Her pain turned to rage in a heartbeat. “How dare you come in here to my store and yell at me! Who knows what you did or didn’t do in Denver?
Your kind shouldn’t be allowed to work with kids anywhere.
I don’t regret an iota of what I wrote! People have the right to know that a child-molesting faggot is trying to get at their kids.
As for Donnie, he’s always been a nice boy, but he is just as involved as Pastor Bron for you being allowed to be with the kids. ”
“What? Are you going to try to dig up dirt on Tyler now?” I wanted to strangle her.
A sneer tore her face. “Tyler, is it? You’re too good to call him Pastor Bron? Or is he your new boyfriend?”
“You’re an evil bitch!” I thought I was going to vomit as I heard my mother’s intonation from my throat.
“Get out of my store.
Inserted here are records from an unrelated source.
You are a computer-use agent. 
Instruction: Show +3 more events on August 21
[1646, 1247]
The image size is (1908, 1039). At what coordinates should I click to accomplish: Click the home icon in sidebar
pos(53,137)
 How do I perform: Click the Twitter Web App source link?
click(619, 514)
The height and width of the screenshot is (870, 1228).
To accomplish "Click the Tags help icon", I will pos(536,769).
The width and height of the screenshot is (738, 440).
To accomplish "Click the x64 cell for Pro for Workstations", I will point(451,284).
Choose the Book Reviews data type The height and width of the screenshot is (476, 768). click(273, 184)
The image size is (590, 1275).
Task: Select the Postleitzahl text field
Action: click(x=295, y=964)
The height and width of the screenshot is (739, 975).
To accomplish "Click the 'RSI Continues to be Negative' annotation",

If you know what’s good for you, get out of this town!” Her voice was shaking.
I stormed out of her shop and slammed the door.
I glanced back through its glass center, ready to yell one last comment.
At the sight of Iris’s head lost in her folded arms on the counter and her massive body convulsing with sobs, I stopped.
Shame flooded me. Maybe I deserved what I was getting.
I didn’t do what I had been accused of, but surely I couldn’t be so overcome by hate and be like Rose if I truly had a real relationship with God like I claimed I did.